▸ **Problem requirements**: Please repeat every line below exactly, from the first to the last.

▸ **Source material**:
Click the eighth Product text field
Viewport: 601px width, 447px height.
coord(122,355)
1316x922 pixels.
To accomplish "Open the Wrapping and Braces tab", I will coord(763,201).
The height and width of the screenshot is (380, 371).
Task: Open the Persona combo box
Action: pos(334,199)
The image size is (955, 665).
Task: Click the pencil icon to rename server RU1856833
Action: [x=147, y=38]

▸ **Solution to the exercise**:
Click the eighth Product text field
Viewport: 601px width, 447px height.
coord(122,355)
1316x922 pixels.
To accomplish "Open the Wrapping and Braces tab", I will coord(763,201).
The height and width of the screenshot is (380, 371).
Task: Open the Persona combo box
Action: pos(334,199)
The image size is (955, 665).
Task: Click the pencil icon to rename server RU1856833
Action: [x=147, y=38]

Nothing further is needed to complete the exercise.